Manoj Bajpayee starrer film Aligarh releases today. Rather than the love story or drama the director Hansal Mehta comes with the new concept which is accepted by the viewers and the movie get green signal on the ticket window first day.
Aligarh is the real life story of Professor Shrinivas Ramchandra Siras of Aligarh Muslim University (AMU), who was persecuted and ostracized for being gay. ‘Aligarh’ is the movie which makes us question our own ‘morals’ and our reaction to someone’s sexual orientation, which doesn’t match our own or which we are conditioned to think is ‘not right’.
So, Any film that makes us think and re-think our own responses for days after having watched it is obviously a good film to watch.
Aligarh review: Manoj Bajpayee’s fantastic performance wins the heart!
We think just a few of us remembered the story which is just about six years behind us since the suspension, court battle, victory and the death of the Aligarh Muslim Univeristy linguistics professor Dr Srinivas Ramchandra Siras, but today release Aligarh will ensure that none of us can forget it any time soon.
Professor Srinivas Siras (Manoj Bajpayee) is the head of the modern Indian language institute at the famed Aligarh University. He is the only Marathi teaching professor in the entire university and claims that with immense pride. One night, two reporters and four professors barge into the Siras’ first floor apartment and record his intimate moments with a Muslim autowala. It is a shocking and embarrassing moment for professor Siras whose privacy is invaded shamelessly.
The professor is suspended next day. It’s the 8th February 2010, when Dr Siras was taped and persecuted for having consensual sex with another man, and 7th April, 2010, when he was found dead in his home.

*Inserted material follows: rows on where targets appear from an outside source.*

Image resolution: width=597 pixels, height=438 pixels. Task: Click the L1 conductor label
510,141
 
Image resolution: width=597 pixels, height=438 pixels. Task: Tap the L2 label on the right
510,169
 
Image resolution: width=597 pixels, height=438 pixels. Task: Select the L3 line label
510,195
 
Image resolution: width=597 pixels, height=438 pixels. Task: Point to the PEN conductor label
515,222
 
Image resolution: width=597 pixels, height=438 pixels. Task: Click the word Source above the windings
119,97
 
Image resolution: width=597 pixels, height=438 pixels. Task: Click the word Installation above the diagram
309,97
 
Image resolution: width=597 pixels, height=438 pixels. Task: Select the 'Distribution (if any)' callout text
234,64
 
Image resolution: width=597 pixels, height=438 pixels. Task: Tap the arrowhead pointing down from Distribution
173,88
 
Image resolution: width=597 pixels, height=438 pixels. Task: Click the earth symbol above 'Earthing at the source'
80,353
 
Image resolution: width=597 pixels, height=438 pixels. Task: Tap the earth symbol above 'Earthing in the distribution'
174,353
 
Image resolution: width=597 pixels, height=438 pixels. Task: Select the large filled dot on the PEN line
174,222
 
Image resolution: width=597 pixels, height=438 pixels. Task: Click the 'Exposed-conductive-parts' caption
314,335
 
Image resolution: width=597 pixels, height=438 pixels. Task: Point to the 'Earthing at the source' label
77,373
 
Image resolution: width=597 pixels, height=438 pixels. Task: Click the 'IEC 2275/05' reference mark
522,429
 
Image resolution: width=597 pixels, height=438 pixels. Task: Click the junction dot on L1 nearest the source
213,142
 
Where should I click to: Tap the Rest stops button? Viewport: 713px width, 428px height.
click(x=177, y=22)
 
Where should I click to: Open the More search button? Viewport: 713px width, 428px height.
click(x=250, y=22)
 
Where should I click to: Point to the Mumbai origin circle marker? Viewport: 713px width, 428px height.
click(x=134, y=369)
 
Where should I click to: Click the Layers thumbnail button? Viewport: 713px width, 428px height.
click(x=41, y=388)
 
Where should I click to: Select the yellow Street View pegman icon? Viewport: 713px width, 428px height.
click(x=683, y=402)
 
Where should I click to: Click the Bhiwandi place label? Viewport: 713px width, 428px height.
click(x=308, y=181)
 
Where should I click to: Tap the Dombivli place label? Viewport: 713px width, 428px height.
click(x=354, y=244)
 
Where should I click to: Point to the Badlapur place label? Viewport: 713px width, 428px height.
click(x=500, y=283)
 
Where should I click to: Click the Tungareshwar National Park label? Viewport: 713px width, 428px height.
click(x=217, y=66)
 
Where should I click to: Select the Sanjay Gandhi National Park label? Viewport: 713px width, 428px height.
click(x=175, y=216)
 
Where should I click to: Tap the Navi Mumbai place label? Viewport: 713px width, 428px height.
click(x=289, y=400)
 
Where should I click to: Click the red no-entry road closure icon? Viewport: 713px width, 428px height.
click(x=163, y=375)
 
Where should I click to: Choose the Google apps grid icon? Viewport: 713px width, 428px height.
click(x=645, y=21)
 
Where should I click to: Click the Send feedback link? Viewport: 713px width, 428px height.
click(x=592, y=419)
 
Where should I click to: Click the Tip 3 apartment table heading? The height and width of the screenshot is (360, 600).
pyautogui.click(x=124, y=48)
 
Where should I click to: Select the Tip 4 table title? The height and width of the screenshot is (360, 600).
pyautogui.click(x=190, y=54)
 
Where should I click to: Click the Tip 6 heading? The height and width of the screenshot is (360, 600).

Deepu (Rajkummar Rao) is the Delhi-based reporter of a national daily who stumbles upon the Siras ‘story’ in a local Aligarh paper, and pursues it with his photographer colleague Tashi (Gulati).
Aligarh isn’t just about one man’s struggle against a system that wouldn’t accept his homosexuality on moral grounds. In fact, The film touches on the more important values of privacy and dignity.